In the records below, repeat word for word only the lines starting at the one that contains "Προστατεύοντας τους Δράκους" and ending at the one that contains "Castelnuovo di Porto (186, 1265)", pictures excluded.
Content starts
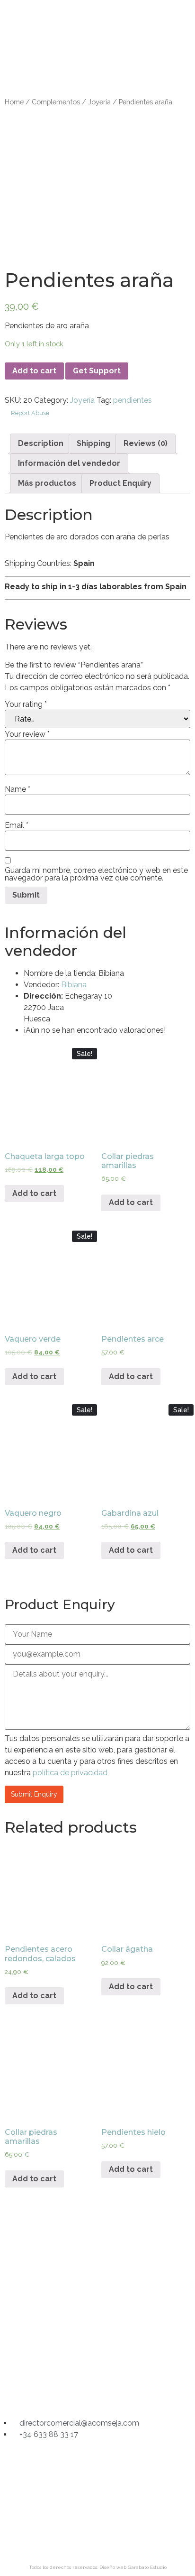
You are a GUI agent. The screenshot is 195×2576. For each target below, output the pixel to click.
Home (14, 102)
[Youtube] (134, 2391)
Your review (27, 734)
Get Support (97, 370)
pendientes (132, 400)
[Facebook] (97, 2391)
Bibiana (74, 984)
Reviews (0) (146, 443)
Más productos (47, 483)
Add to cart (34, 370)
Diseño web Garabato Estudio (133, 2567)
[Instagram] (61, 2391)
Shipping (93, 443)
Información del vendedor (69, 463)
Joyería (99, 102)
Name (17, 789)
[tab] (40, 444)
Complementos (56, 102)
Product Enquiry (120, 483)
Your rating (26, 704)
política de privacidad (70, 1772)
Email (16, 825)
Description (40, 443)
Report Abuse (29, 413)
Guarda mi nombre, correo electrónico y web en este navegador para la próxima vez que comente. (96, 874)
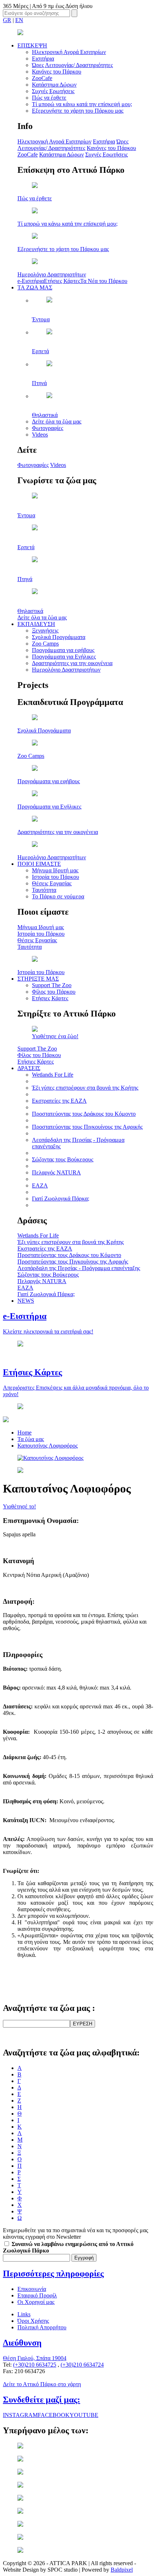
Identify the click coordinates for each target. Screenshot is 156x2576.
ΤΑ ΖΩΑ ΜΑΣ (34, 287)
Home (24, 1432)
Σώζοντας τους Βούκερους (62, 1159)
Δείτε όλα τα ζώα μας (56, 421)
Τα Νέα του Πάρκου (103, 281)
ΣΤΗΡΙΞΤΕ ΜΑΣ (38, 979)
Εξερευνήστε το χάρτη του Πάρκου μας (77, 111)
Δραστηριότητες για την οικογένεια (72, 663)
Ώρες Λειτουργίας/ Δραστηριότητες (72, 65)
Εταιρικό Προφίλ (37, 2295)
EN (19, 20)
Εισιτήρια (43, 58)
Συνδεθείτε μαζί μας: (41, 2399)
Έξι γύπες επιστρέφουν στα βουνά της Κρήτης (85, 1088)
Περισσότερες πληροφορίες (53, 2273)
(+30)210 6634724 (82, 2365)
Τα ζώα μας (30, 1439)
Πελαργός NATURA (56, 1172)
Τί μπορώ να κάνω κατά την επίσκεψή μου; (82, 104)
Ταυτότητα (44, 890)
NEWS (25, 1301)
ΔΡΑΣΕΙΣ (28, 1068)
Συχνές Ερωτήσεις (53, 91)
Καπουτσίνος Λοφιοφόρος (47, 1446)
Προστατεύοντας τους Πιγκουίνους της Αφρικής (87, 1127)
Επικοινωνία (31, 2289)
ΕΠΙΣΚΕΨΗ (32, 45)
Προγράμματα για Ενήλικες (64, 657)
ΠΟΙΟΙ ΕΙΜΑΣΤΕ (39, 864)
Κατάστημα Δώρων (54, 85)
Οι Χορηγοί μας (35, 2302)
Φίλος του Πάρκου (53, 992)
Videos (40, 434)
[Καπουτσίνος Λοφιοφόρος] (50, 1458)
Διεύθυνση (22, 2342)
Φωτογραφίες (47, 428)
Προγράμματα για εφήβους (63, 650)
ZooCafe (42, 78)
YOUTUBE (84, 2415)
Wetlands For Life (52, 1075)
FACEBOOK (54, 2415)
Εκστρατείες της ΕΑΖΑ (59, 1101)
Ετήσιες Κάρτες (62, 281)
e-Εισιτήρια (30, 281)
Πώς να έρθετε (49, 98)
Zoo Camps (45, 643)
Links (23, 2314)
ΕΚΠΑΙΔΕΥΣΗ (36, 624)
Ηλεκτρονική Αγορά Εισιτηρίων (69, 52)
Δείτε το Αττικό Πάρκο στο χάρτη (42, 2384)
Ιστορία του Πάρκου (55, 877)
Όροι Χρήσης (33, 2321)
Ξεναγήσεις (45, 630)
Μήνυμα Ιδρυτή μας (55, 870)
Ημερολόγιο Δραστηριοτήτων (66, 670)
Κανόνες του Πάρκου (56, 71)
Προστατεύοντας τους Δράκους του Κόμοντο (84, 1114)
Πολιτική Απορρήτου (41, 2327)
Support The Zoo (51, 985)
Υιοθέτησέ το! (19, 1506)
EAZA (40, 1185)
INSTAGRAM (20, 2415)
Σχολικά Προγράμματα (58, 637)
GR (7, 20)
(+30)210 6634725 (34, 2365)
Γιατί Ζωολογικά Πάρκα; (60, 1198)
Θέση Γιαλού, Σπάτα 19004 (34, 2358)
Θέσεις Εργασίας (51, 883)
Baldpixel (122, 2570)
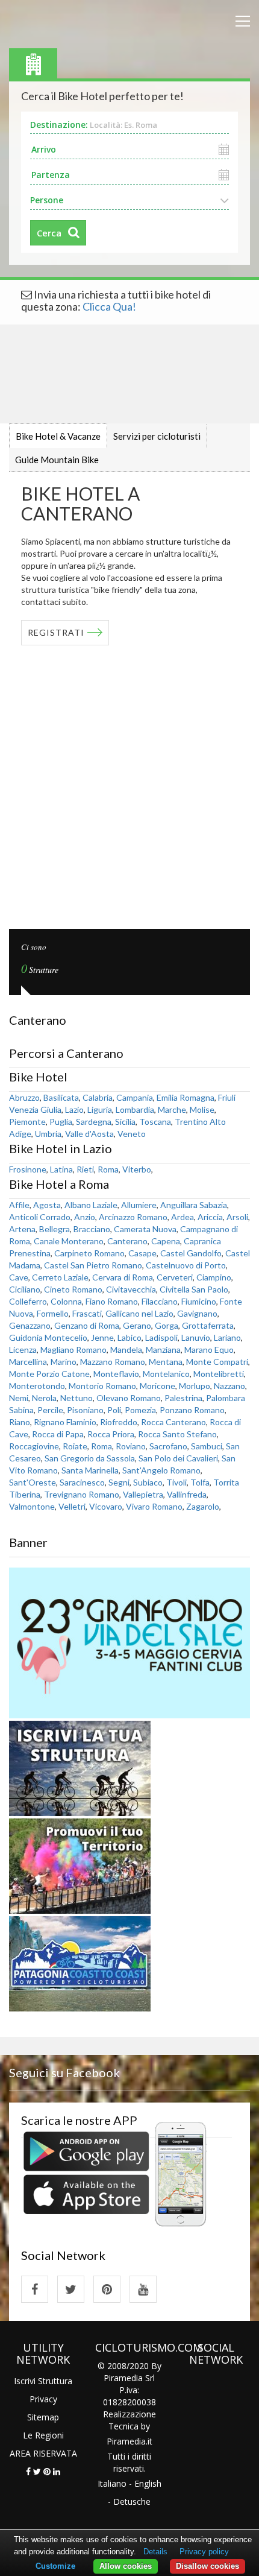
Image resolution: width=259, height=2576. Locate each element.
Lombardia (135, 1109)
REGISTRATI (56, 632)
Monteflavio (116, 1374)
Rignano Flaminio (65, 1422)
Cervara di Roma (122, 1277)
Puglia (60, 1121)
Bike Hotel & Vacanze (58, 436)
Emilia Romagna (185, 1097)
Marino (63, 1361)
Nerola (44, 1398)
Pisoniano (85, 1410)
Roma (108, 1169)
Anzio (84, 1217)
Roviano (131, 1446)
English (147, 2483)
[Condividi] (28, 2471)
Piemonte (27, 1121)
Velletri (72, 1506)
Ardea (182, 1217)
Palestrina (183, 1398)
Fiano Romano (112, 1301)
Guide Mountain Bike (57, 459)
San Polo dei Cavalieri (178, 1458)
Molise (202, 1109)
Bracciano (91, 1229)
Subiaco (148, 1482)
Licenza (23, 1349)
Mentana (166, 1361)
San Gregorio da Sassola (90, 1458)
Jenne (102, 1337)
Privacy (43, 2399)
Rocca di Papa (58, 1434)
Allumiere (139, 1205)
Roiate (75, 1446)
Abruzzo (24, 1097)
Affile (19, 1205)
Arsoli (237, 1217)
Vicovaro (105, 1506)
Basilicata (61, 1097)
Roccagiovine (34, 1446)
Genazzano (30, 1325)
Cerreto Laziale (60, 1277)
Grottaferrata (208, 1325)
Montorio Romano (102, 1386)
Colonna (66, 1301)
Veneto (131, 1133)
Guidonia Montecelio (48, 1337)
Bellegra (54, 1229)
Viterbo (136, 1169)
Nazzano (229, 1386)
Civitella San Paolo (194, 1289)
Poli (114, 1410)
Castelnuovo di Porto (186, 1265)
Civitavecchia (131, 1289)
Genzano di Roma (86, 1325)
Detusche (132, 2501)
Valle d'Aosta (89, 1133)
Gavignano (197, 1313)
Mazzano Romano (112, 1361)
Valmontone (32, 1506)
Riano (19, 1422)
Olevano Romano (128, 1398)
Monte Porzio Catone (49, 1374)
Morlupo (194, 1386)
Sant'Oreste (32, 1482)
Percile (50, 1410)
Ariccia (210, 1217)
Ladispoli (161, 1337)
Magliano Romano (73, 1349)
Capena (165, 1241)
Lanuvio (195, 1337)
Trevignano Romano (81, 1494)
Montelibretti (218, 1374)
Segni (119, 1482)
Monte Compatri (217, 1361)
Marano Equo (209, 1349)
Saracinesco (82, 1482)
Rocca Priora (110, 1434)
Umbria (48, 1133)
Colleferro (28, 1301)
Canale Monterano (69, 1241)
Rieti (85, 1169)
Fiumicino (198, 1301)
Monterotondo (37, 1386)
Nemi (18, 1398)
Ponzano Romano (192, 1410)
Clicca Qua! (109, 306)
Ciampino (213, 1277)
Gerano (137, 1325)
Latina (61, 1169)
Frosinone (27, 1169)
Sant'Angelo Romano (161, 1470)
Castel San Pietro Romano (93, 1265)
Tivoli (176, 1482)
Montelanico (166, 1374)
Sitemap (43, 2417)
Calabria (98, 1097)
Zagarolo (202, 1506)
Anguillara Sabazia (193, 1205)
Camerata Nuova (145, 1229)
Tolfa (200, 1482)
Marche (172, 1109)
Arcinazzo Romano (133, 1217)
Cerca (49, 233)
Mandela (126, 1349)
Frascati (87, 1313)
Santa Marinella (90, 1470)
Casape (142, 1253)
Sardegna (93, 1121)
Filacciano (160, 1301)
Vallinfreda (187, 1494)
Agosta (47, 1205)
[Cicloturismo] (34, 2289)
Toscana (155, 1121)
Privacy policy (204, 2551)
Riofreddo (118, 1422)
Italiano (112, 2483)
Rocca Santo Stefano (177, 1434)
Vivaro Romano (154, 1506)
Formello (53, 1313)
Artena (22, 1229)
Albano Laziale (90, 1205)
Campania (134, 1097)
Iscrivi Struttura (43, 2381)
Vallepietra (143, 1494)
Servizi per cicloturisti (157, 436)
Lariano (227, 1337)
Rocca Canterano (173, 1422)
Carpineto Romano (89, 1253)
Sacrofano (168, 1446)
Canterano (127, 1241)
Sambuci (206, 1446)
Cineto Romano (73, 1289)
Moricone (157, 1386)
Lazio (74, 1109)
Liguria (99, 1109)
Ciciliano (24, 1289)
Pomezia (140, 1410)
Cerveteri (175, 1277)
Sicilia (125, 1121)
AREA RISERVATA (43, 2453)
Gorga (166, 1325)
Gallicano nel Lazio (139, 1313)
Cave (18, 1277)
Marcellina (28, 1361)
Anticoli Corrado (39, 1217)
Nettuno (76, 1398)
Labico (129, 1337)
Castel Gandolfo (191, 1253)
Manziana (163, 1349)
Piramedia (126, 2441)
Content ends
**Result**
Προστατεύοντας τους Δράκους του Κόμοντο (84, 1114)
Πολιτική Απορρήτου (41, 2327)
Support The Zoo (51, 985)
Υιοθέτησέ το! (19, 1506)
EAZA (40, 1185)
INSTAGRAM (20, 2415)
Σχολικά Προγράμματα (58, 637)
GR (7, 20)
(+30)210 6634725 (34, 2365)
Γιατί Ζωολογικά Πάρκα; (60, 1198)
Θέση Γιαλού, Σπάτα 19004 (34, 2358)
Θέσεις Εργασίας (51, 883)
Baldpixel (122, 2570)
Image resolution: width=259, height=2576. Locate each element.
Lombardia (135, 1109)
REGISTRATI (56, 632)
Monteflavio (116, 1374)
Rignano Flaminio (65, 1422)
Cervara di Roma (122, 1277)
Puglia (60, 1121)
Bike Hotel & Vacanze (58, 436)
Emilia Romagna (185, 1097)
Marino (63, 1361)
Nerola (44, 1398)
Pisoniano (85, 1410)
Roma (108, 1169)
Anzio (84, 1217)
Roviano (131, 1446)
English (147, 2483)
[Condividi] (28, 2471)
Piemonte (27, 1121)
Velletri (72, 1506)
Ardea (182, 1217)
Palestrina (183, 1398)
Fiano Romano (112, 1301)
Guide Mountain Bike (57, 459)
San Polo dei Cavalieri (178, 1458)
Molise (202, 1109)
Bracciano (91, 1229)
Subiaco (148, 1482)
Licenza (23, 1349)
Mentana (166, 1361)
San Gregorio da Sassola (90, 1458)
Jenne (102, 1337)
Privacy (43, 2399)
Rocca di Papa (58, 1434)
Allumiere (139, 1205)
Roiate (75, 1446)
Abruzzo (24, 1097)
Affile (19, 1205)
Arsoli (237, 1217)
Vicovaro (105, 1506)
Basilicata (61, 1097)
Roccagiovine (34, 1446)
Genazzano (30, 1325)
Cerreto Laziale (60, 1277)
Grottaferrata (208, 1325)
Montorio Romano (102, 1386)
Colonna (66, 1301)
Veneto (131, 1133)
Guidonia Montecelio (48, 1337)
Bellegra (54, 1229)
Viterbo (136, 1169)
Nazzano (229, 1386)
Civitella San Paolo (194, 1289)
Poli (114, 1410)
Castelnuovo di Porto (186, 1265)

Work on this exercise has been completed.